## Extrait du texte
# # # # # # #

Est-ce que cela a été facile? Si vous aviez aimé entendre un conseil à votre lancement, cela serait lequel?
  • Le GIT – Virage « pas simple à prendre ». La gestion financière et administrative est plus lourde (ex. : gestion de la paie, et reddition de compte qui est à géométrie variable). Il y a certains impacts sur la culture organisationnelle, par exemple dans l’importance de penser à une démarche de gestion du changement (ex. : accompagnement externe), car il faut penser au changement sur le long terme. Émergence d’une pensée et une gestion entrepreneuriale (ex. : ouvert à la prise de risques).
  • La Livrerie – Bénéfices majeurs pour les humain·e·s qui composent l’équipe, mais c’est aussi là que se joue les défis (ex. : la COVID n’a pas aidé, la communication a pu parfois être difficile, etc.).
  • Coop Le symphonique – Enjeu de temps dû à l’urgence d’agir, le montage financier a été ardu. Frais cachés, enjeux au niveau de la vente (ex. : aller chercher un médiateur). L’appui de personnalités connues (ex : Michel Rivard, Daniel Bélanger) a certainement dû aider à raccourcir les délais administratifs (qui étaient d’un an).

# # # # # # #

Rédigez la suite du texte sur les défis du lancement, en reprenant après sa dernière phrase.

(Enregistrements issus d'une source de données)
# # # # # # #

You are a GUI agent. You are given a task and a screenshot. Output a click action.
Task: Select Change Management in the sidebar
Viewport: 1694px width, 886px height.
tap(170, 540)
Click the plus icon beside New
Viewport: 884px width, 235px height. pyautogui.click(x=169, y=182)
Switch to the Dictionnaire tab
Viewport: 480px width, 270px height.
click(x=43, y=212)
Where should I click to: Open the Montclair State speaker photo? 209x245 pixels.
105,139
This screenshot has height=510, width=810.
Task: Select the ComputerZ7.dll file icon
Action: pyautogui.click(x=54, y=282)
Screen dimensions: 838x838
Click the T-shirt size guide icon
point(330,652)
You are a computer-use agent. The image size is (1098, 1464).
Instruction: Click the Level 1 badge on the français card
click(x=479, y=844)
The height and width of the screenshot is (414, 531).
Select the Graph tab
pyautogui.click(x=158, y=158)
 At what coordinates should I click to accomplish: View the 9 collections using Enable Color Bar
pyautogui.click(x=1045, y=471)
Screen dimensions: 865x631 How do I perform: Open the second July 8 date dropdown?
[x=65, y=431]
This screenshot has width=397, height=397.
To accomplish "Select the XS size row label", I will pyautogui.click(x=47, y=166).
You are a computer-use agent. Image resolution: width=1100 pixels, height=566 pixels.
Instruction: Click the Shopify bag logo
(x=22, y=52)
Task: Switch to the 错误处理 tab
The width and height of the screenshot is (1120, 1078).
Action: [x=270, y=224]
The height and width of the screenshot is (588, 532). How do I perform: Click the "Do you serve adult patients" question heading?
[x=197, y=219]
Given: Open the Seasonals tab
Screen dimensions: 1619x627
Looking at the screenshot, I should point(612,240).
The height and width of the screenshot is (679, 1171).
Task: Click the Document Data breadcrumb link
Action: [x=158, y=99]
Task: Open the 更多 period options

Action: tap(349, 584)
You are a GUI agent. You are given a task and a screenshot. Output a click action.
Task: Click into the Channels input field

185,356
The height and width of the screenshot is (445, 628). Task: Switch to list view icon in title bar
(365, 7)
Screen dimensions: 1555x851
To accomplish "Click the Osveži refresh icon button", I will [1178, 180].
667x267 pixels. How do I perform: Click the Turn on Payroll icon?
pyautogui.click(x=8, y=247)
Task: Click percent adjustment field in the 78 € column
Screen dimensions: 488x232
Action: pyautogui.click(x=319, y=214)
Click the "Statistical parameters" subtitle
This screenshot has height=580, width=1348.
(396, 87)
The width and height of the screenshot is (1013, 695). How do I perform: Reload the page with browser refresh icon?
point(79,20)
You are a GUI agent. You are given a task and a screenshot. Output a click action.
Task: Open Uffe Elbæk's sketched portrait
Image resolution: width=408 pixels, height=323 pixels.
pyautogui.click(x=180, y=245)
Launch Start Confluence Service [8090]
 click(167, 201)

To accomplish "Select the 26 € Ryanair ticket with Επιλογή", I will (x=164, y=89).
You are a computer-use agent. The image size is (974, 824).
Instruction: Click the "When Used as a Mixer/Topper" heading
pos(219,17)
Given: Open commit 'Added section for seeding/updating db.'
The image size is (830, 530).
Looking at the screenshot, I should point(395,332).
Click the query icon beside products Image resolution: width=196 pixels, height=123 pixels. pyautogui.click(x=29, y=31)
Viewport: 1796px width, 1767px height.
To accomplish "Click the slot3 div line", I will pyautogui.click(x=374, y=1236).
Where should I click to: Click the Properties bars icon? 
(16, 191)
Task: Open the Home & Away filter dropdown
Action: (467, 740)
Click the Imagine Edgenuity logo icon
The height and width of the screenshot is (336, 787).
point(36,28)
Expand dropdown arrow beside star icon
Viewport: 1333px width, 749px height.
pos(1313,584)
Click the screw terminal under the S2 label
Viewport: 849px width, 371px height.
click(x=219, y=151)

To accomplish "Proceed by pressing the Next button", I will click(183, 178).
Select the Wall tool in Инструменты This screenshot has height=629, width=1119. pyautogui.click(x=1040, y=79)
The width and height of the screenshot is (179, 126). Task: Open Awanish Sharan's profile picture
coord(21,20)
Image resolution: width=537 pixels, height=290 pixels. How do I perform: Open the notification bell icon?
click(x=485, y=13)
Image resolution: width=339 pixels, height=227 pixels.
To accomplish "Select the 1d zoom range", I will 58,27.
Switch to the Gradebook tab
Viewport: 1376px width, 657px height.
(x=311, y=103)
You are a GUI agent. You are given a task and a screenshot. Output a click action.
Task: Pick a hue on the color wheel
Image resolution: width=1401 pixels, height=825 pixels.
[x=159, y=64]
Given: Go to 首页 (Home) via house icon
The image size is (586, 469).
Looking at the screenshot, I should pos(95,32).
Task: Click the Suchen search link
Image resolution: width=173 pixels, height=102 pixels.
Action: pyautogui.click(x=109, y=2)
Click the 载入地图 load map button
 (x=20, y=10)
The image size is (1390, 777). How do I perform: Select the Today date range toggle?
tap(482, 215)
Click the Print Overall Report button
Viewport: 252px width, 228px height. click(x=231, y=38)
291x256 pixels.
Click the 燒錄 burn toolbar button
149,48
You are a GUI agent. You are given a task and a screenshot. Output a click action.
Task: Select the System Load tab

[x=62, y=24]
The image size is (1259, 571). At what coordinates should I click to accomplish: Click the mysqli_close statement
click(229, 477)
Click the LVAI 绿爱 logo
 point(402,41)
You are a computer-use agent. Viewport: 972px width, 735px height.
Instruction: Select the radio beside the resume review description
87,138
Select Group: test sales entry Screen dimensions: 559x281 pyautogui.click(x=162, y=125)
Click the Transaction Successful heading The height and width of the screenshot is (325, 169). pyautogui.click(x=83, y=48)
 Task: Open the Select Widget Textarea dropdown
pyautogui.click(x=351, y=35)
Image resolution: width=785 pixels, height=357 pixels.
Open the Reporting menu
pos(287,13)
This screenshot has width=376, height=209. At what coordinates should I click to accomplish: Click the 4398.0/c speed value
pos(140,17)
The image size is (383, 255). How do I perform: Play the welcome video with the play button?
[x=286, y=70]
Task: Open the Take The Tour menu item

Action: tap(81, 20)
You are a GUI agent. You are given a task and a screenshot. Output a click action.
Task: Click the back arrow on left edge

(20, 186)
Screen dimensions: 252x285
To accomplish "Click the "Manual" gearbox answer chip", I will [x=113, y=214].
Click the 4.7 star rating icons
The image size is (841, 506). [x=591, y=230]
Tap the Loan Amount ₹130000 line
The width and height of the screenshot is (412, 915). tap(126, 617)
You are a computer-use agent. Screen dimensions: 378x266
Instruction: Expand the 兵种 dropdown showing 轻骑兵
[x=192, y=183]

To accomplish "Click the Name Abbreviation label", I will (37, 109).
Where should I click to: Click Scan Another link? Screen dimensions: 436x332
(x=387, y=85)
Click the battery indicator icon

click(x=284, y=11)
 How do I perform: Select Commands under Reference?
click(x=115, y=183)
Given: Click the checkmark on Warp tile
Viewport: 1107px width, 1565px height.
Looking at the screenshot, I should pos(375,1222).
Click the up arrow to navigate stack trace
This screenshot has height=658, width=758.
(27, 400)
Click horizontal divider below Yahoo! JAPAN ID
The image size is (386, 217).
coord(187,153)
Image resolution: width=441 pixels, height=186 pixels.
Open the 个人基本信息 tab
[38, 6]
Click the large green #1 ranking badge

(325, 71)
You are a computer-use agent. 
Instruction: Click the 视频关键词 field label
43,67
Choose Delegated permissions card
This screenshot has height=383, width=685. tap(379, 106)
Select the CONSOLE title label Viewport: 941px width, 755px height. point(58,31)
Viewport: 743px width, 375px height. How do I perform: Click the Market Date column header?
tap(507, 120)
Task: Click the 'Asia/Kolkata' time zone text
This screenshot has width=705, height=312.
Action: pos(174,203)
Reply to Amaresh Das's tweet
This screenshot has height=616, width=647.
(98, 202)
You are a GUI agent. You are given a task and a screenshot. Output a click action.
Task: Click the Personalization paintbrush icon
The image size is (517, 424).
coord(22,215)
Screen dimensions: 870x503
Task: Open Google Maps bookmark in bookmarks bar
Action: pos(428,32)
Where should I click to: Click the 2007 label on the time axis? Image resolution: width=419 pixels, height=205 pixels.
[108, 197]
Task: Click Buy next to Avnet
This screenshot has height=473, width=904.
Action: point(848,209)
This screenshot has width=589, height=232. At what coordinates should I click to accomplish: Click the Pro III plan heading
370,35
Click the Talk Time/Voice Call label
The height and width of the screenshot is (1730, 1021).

# # # # # # #

## Réponse attendue
  • Le Centre St-Pierre – L’organisation était déjà fort sensible aux principes de l’économie sociale; la transition vers ce modèle était donc normale. La question de la viabilité financière est essentielle à aborder. Il est essentiel de chiffrer, documenter ses démarches. Il est également important de bien s’entourer et de bien s’informer avant de se lancer. Il faut souvent parler de son idée, laisser émerger d’autres idées. Il faut finalement savoir reconnaître qu’il est bénéfique de « partir petit » et d’avoir un projet dans lequel tout le monde est au clair, en bref, faire preuve de plus de transparence possible est fortement conseillée.